Ayyanar Temple – Photo Essay
It was my maternal grandmother’s first death anniversary, me and my cousins travelled to offer our prayers to the clan deity Lord Shiva. A forty five minute ride from Sivakasi, Tamilnadu in an auto rickshaw took us to the Koodamadayar Temple in Puthupatti on the banks of River Arjun. Kooda meaning basket and adayar meaning closed in Tamil. Legend states a villager stumbled on to this place and blood started oozing from the land. He covered the place with his basket and left for the day. Later people lifted the basket to find a shiva linga under it. A temple was built at the same place and since then eighteen Tamil communities worship the lord. During the 1970s the Arjun river was in spate and the bridge above it was in floods. Today there isn’t a single drop of water in the river. Beside the Shiva temple is an Ayyanar statue or guardian god. The statue of Ayyanar is colourful with a sword in hand riding a white horse. He is one amongst the numerous deities who belong to the Hindu pantheon. It is told he is the protects the village from all sort of evils. Normally Ayyanar temples are found in the fringes of the villages.

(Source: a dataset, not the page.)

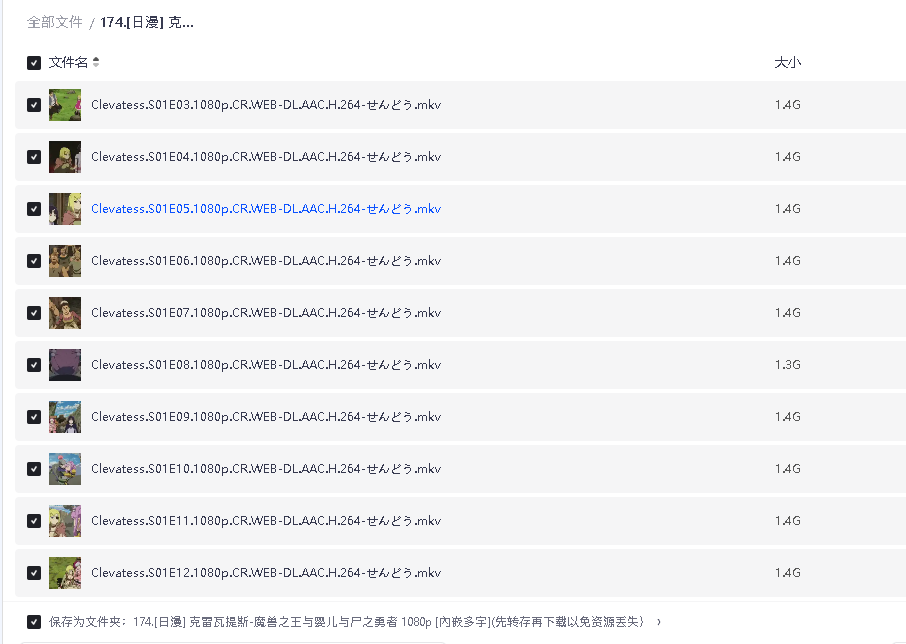This screenshot has width=906, height=644.
Task: Click the 1.3G size of S01E08
Action: pos(787,365)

With a handle bar moustache and weapons in hand the Ayyanar deity looks majestic.
Little ones head is tonsured in the clan deity temples and later smeared with sandalwood for a cooling effect and also to heal the cuts.
The priest of the Ayyanar temples normally do not belong to the Brahmin community.
Have you visited the temple of your clan deity? Do you have Guardian Gods in your tradition?